Rebased version of vllm-project#40889 for review against the tj/dsv4prrebase integration branch.

Per Tun Jian's note that vLLM upstream is now planning to merge DSv4 via the rebased PR vllm-project#40860 instead of vllm-project#40760, the AITER decode stack needs to land on top of that newer base. This PR cherry-picks the 2 commits from vllm-project#40889 onto ROCm/vllm:tj/dsv4prrebase.

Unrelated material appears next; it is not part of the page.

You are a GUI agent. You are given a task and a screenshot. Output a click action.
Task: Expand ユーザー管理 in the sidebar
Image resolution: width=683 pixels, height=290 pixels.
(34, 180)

This does not duplicate vllm-project#40889 — that PR will stay open as a draft against vllm-project/vllm:main until vllm-project#40860 lands; this PR exists so reviewers can look at the AITER decode code on top of the new base today. Once vllm-project#40860 lands and tj/dsv4prrebase merges, only one of the two will graduate to a real upstream PR; the other will be closed.

What changed during rebase

  • 5 commits across the original 3 PRs cherry-picked cleanly with 0 manual conflict resolution.
  • One small drop: mxfp4.py already has the RoutingMethodType import on tj/dsv4prrebase, so the duplicate import that [ROCm] Add AITER-accelerated MLA decode for DeepSeek V4 on MI355X vllm-project/vllm#40889 added was removed during cherry-pick.
  • All cross-file references verified: _forward_decode_aiteraiter_sparse_attn_decode signatures, _dequantize_blocked_k_cache(out=), current_workspace_manager, AiterSparseScratch.

Original PR description

This PR adds an AITER-accelerated sparse MLA decode path for DeepSeek V4 on AMD MI355X (gfx950).

The existing ROCm decode path uses a PyTorch reference implementation. This PR replaces it with AITER's persistent-mode ASM kernel (aiter.mla.mla_decode_fwd), achieving ~2-3x decode speedup at high batch sizes while maintaining numerical correctness.

Changes

New file: vllm/v1/attention/ops/rocm_aiter_dsv4_decode.py

  • AiterSparseScratch: Lazy-initialized persistent-mode metadata buffers. Keyed by (batch_size, nhead, topk, dtype, kvtype) so all 61 DSv4 attention layers share one allocation per decode step, eliminating per-layer metadata rebuild overhead.
  • aiter_sparse_attn_decode(): Drop-in replacement for _ref_sparse_attn_decode, handling:
    • Dual-scope attention (SWA + extra blocked K) with LSE-based output merging
    • Attention sink correction using LSE values from the kernel
    • FP8/FP8 input casting (required by gfx950 persistent-mode + return_lse=True)
    • Fixed-stride kv_indices layout with -1 sentinels (required by AITER persistent-mode kernels)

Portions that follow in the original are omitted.